George Crabbe was a poet with a national reputation when he came to Trowbridge at the age of 60. He was well liked in the town and although sometimes complained of the society it offered ‘we have no persons in Trowbridge who are not connected with factories and business’ he made good friends and regarded Trowbridge with some affection

His first poem ‘the village’ was published in 1783, followed in 1810 by ‘The Borough’ which inspired Benjamin Britten to write his opera ‘Peter Grimes’ in 1945. Some of the characters in the original poem were incorporated into the opera and a story was then woven around them.
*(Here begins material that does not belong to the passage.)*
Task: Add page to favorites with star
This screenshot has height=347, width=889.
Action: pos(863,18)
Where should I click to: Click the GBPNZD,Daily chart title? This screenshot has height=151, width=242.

George Crabbe was an early fossil and rock collector at a time when it was a uncommon hobby and the study of geology was relatively new.
Like many cultured men of the time, he also collected plants, though he concentrated on geology after his arrival in Wiltshire. The Crabbe case in the Museum, shows just a small selection of his collection.


George Crabbe display case in Trowbridge Museum

Crabbe was a great favourite of Jane Austen, and was apparently playfully nicknamed ‘Mrs Crabbe’ by her family. It has been recorded that "Austen never met Crabbe, but nursed a fantasy of becoming his wife".
The name of the heroine of Mansfield Park, Fanny Price comes from Crabbe's poem The Parish Register "For Fanny Price was lovely and was chaste". Mansfield Park coincidentally was published in 1814 , the year Crabbe came to Trowbridge as rector.


George Crabbe continues to inspire, as in 2014 our Crabbe collection acted as inspiration to local Artist Jan Lane
Jan Lane's owl inspired by our fossil collection

George Crabbe's white marble monument can be seen in the Parish Church of St. James, Trowbridge.